S3
This document describes the parameters required for accessing AWS S3. These parameters apply to:
- Catalog properties.
- Table Valued Function properties.
- Broker Load properties.
- Export properties.
- Outfile properties.
Configure BE CA Certificate for HTTPS
Starting from Doris 2.1, you can explicitly configure ca_cert_file_paths in be.conf when Doris BE accesses S3 over HTTPS.
By default, if ca_cert_file_paths is not configured, Doris uses the operating system's default CA certificates. In most environments, you do not need to set this parameter manually. Configure it in the following cases:
- The BE node is missing system CA certificates, or the installed CA bundle is too old.
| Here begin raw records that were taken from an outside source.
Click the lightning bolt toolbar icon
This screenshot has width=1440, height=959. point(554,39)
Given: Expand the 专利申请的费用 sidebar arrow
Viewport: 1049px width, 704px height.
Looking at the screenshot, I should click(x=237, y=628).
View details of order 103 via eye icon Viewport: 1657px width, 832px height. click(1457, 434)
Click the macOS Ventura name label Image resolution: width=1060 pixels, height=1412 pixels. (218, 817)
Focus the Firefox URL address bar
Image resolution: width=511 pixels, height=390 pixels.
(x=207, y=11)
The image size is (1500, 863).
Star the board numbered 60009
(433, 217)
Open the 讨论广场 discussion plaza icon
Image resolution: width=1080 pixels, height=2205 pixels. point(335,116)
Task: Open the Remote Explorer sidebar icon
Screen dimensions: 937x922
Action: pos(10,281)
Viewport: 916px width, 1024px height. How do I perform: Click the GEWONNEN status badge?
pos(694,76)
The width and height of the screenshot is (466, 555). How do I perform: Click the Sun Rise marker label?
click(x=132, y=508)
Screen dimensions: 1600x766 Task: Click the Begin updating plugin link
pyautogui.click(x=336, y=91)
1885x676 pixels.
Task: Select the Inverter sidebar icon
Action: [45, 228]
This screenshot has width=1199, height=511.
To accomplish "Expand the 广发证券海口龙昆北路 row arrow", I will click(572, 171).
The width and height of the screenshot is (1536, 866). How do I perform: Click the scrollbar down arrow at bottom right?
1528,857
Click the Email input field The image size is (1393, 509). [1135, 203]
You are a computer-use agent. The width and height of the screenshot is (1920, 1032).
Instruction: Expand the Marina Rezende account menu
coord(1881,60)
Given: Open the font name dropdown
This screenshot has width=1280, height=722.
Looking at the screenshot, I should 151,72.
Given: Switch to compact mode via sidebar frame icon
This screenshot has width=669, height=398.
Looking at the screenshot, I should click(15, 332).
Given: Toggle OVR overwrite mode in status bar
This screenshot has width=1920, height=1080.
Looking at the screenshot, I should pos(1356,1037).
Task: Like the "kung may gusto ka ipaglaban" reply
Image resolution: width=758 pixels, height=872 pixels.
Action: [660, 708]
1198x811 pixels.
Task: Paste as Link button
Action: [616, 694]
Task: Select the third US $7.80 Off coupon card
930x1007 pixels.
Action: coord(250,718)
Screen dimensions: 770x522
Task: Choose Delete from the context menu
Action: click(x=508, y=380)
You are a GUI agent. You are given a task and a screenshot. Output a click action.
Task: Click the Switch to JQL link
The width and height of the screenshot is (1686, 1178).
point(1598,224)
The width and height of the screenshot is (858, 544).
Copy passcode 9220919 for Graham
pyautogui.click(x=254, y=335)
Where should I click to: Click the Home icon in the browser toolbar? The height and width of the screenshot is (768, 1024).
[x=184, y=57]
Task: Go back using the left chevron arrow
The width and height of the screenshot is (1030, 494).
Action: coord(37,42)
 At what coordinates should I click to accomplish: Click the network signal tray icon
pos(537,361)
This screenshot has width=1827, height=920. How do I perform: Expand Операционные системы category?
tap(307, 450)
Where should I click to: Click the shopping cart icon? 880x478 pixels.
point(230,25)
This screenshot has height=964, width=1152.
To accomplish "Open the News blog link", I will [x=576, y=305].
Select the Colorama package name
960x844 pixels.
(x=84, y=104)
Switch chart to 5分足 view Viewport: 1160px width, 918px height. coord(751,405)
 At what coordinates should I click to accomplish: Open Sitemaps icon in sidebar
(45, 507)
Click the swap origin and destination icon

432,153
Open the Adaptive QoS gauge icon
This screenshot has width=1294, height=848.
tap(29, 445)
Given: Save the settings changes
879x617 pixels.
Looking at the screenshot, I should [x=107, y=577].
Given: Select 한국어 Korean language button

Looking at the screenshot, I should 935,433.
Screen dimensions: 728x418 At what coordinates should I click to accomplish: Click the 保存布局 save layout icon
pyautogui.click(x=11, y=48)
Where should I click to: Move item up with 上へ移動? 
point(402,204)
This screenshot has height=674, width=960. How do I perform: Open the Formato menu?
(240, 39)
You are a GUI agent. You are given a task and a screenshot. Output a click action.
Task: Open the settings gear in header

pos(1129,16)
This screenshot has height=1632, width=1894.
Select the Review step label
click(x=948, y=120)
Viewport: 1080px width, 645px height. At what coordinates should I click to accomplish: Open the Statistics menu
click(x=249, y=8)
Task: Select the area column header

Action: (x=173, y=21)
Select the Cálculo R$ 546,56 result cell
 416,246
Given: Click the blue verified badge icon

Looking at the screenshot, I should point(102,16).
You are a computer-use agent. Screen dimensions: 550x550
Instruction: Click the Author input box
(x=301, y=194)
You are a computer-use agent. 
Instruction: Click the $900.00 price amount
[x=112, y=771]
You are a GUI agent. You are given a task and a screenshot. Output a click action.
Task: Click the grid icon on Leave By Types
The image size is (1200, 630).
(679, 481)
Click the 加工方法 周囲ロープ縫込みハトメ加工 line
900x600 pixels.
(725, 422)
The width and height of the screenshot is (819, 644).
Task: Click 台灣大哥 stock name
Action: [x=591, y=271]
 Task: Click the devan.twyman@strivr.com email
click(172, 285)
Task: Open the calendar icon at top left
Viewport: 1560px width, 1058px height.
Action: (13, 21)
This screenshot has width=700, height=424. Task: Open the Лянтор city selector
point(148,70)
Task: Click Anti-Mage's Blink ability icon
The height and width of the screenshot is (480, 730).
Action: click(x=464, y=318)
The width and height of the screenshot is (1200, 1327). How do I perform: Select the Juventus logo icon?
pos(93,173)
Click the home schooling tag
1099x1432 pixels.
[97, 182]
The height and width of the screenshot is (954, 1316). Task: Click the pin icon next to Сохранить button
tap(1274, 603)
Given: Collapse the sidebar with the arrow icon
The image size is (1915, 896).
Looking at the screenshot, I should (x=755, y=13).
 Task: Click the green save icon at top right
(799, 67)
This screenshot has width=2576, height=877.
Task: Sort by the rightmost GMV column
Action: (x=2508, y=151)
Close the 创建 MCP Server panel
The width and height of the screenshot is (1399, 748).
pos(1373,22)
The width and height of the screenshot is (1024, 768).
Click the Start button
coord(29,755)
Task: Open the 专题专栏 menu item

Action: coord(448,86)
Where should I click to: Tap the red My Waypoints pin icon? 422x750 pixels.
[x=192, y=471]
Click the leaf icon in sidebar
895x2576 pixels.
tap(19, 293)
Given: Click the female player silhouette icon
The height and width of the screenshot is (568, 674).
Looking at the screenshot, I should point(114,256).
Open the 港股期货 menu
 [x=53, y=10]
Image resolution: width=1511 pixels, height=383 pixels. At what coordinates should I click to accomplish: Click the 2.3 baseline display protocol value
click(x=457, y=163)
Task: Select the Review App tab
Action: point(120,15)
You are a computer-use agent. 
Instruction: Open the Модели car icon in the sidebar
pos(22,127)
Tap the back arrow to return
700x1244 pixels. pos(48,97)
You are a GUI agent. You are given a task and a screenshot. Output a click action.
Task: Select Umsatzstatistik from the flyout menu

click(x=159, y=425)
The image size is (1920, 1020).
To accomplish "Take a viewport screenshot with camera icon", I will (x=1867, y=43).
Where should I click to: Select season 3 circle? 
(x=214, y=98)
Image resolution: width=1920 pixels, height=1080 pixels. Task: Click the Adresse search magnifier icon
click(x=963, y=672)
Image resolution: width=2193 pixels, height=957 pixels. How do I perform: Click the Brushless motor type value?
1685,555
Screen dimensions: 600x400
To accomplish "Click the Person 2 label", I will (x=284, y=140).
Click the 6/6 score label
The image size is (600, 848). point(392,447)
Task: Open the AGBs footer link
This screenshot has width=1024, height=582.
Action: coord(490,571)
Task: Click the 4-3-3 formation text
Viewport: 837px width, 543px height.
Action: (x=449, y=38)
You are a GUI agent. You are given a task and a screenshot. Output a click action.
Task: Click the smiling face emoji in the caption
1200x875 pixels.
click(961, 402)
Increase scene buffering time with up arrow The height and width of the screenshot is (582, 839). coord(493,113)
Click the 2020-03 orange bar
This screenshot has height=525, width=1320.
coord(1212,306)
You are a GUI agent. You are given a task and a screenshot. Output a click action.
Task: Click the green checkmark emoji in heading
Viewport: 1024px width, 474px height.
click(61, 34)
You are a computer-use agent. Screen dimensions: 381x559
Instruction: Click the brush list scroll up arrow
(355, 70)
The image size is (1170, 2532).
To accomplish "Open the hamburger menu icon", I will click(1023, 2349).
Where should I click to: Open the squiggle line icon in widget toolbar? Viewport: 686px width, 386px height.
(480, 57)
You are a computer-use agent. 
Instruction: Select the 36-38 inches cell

- The BE node runs in a minimal container or image that does not include the
ca-certificatespackage. - The default CA file path on the BE node is invalid, or the Doris process does not have read permission on the CA file.
- Your environment uses a self-signed certificate, a private CA, or a corporate proxy or gateway that re-signs TLS traffic.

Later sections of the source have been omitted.